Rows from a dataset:
start

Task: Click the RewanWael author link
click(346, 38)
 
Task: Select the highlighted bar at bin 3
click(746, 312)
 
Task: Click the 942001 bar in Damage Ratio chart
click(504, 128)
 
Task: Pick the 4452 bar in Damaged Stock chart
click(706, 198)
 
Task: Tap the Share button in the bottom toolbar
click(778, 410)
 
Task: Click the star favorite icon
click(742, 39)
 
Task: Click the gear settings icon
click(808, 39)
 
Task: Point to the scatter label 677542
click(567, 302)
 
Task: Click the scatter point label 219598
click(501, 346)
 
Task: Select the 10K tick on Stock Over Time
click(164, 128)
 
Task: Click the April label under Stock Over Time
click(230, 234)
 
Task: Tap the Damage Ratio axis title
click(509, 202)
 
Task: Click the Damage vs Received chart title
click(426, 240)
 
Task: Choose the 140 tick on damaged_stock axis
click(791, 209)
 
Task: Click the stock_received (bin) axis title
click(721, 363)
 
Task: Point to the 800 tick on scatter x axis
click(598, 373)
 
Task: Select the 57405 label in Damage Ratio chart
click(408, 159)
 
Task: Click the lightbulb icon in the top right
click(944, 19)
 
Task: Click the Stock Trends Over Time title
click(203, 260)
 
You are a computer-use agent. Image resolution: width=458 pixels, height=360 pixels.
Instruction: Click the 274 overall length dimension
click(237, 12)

end
start

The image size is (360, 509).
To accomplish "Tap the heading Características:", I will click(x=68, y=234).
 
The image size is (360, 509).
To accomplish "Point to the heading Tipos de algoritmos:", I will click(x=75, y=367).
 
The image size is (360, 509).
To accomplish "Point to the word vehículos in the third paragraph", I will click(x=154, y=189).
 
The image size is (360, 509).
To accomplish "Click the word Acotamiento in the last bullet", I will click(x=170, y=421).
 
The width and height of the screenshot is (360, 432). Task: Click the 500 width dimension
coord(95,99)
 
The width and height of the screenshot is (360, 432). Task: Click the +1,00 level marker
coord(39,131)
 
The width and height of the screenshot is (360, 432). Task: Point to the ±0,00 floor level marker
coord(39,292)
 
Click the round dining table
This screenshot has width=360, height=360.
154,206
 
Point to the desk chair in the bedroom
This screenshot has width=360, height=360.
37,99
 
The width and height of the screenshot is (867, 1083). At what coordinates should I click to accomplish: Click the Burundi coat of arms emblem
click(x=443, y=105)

end

* _CHALLENGE_:
Copy out the records from the line with "Task: Select the 10K tick on Stock Over Time" up to and including the line with "click(203, 260)", keeping every line unchanged.

* _TASK SOLUTION_:
Task: Select the 10K tick on Stock Over Time
click(164, 128)
 
Task: Click the April label under Stock Over Time
click(230, 234)
 
Task: Tap the Damage Ratio axis title
click(509, 202)
 
Task: Click the Damage vs Received chart title
click(426, 240)
 
Task: Choose the 140 tick on damaged_stock axis
click(791, 209)
 
Task: Click the stock_received (bin) axis title
click(721, 363)
 
Task: Point to the 800 tick on scatter x axis
click(598, 373)
 
Task: Select the 57405 label in Damage Ratio chart
click(408, 159)
 
Task: Click the lightbulb icon in the top right
click(944, 19)
 
Task: Click the Stock Trends Over Time title
click(203, 260)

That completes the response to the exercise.